Written by Finbarr Doyle and Jeda de Brí
Directed by Jeda de Brí
Produced by Davey Kelleher
Performed by Katie McCann, Clodagh Mooney Duggan and Finbarr Doyle
A couple of hours spent at the theatre are always a treat; sometimes even regardless of the play, especially at the Lyric theatre, Belfast. I often aim to arrive slightly early to enjoy the view of the Lagan with a glass of Tempranillo. Although the play doesn’t always affect your enjoyment at the Lyric, of course it’s a definite enhancement, and this was certainly the case with Tryst.
I recently saw Tryst, a Dublin production, on a relaxed Friday night, glass of wine in hand, not really sure what to expect from the vague description and basic set. But the parallels to basic have to be left there, because Tryst was anything but. From the outset, I was immediately impressed by the strength of the dialogue, and advanced to being blown away by the complexity of the dynamics as the script progressed. The acting was as much of an accolade as the script; the actors oscillated in perfect tandem, none standing out against the others, as the performances were equally powerful. It’s likely that what you derive from the narrative will depend largely on your personal affiliations with the characters, and will probably inspire heated discussions about who was more at fault.

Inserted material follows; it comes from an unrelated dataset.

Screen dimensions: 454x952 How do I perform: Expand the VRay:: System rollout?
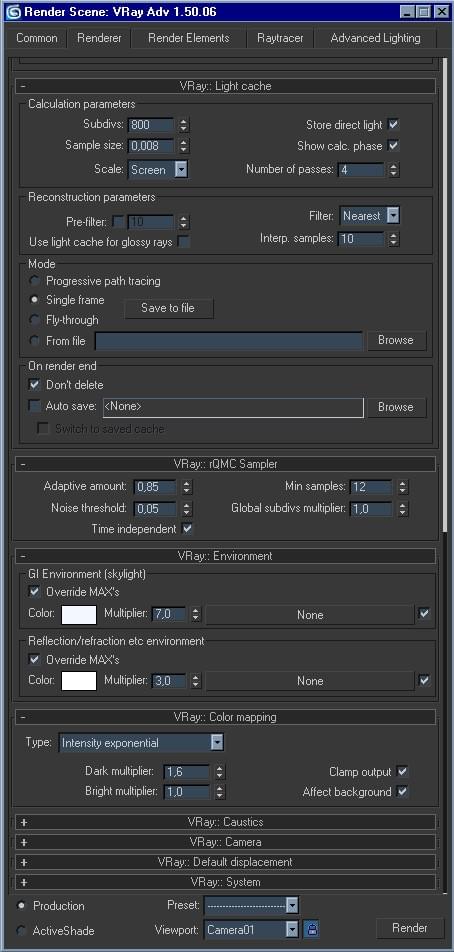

Finbarr Doyle said more with an expression than most could with speech. His face was a reflection of every nuance of emotion between all three of the performers. And as much as he had us torn over his motives, we were still in tears of mirth after he perfectly delivered a comedic line. Katie McCann could set her jaw and instigate fear with a glare and a sharply delivered unmerciful line, making her character, Steph, sometimes intentionally difficult to like, even though she was technically the hardest done by. Clodagh Mooney Duggan portrayed Rachel as entirely victimised and doe-eyed, when in reality she likely had a chip on her shoulder and an axe to grind.

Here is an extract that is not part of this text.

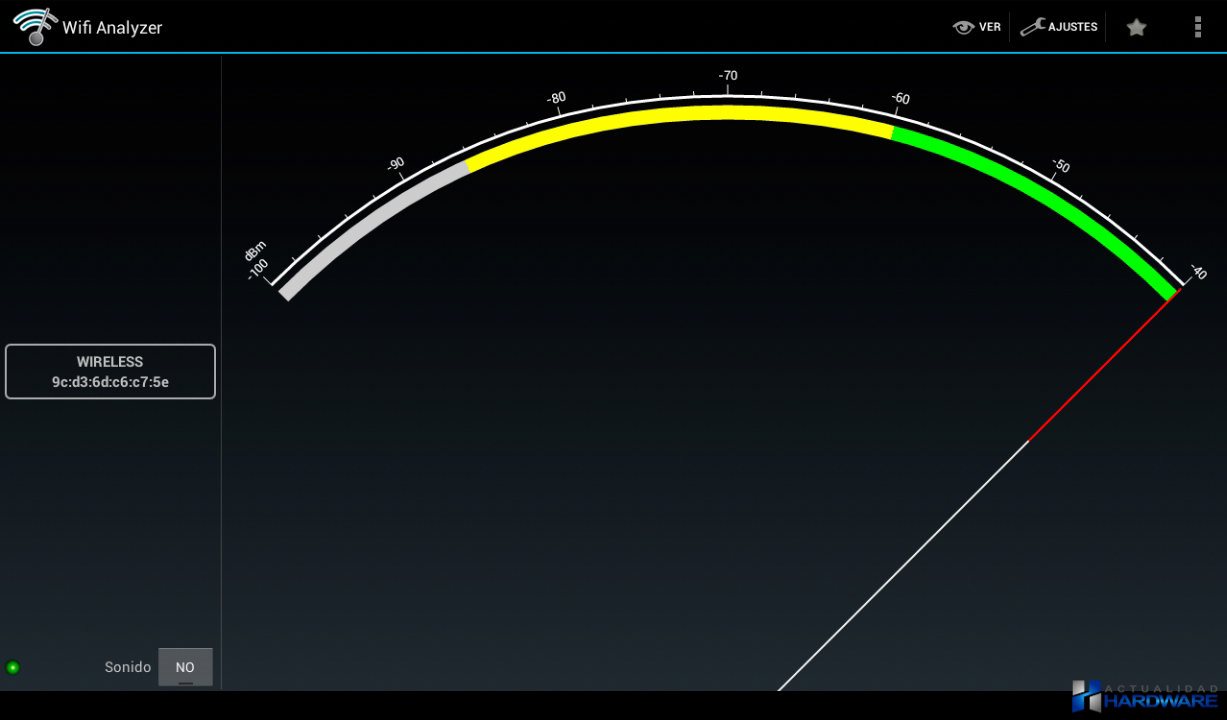
Task: Click the eye icon next to VER
Action: pyautogui.click(x=963, y=27)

I have a secret love for taking a moment out at the theatre or cinema, sneaking glances behind me to observe audience reactions. During Tryst I saw one man cringing into the palm of his hand, another creased over with laughter, and a woman covering her mouth with shock. And this was all during the same scene.

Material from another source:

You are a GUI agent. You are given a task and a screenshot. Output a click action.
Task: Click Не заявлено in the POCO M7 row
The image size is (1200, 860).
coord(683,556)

Tryst was fraught with complexities that the audience wasn’t privy to as they happened before the action plot, and so we were left wondering whether every folly can be reduced into the simplicities of perspective, and if anything is ever as black and white as it may seem. And so, overriding all senses of condemnation, we, the audience, were left feeling bereft for all involved.
Tryst successfully juggled the intricacies of sexual politics and friendship, and why they should stay at least ten feet away from each other at all times. Consisting of countless difficult moments of denunciation as friend and loved ones turned on each other, Tryst was fraught with tension that made it uncomfortable viewing even though you don’t want to be anywhere else.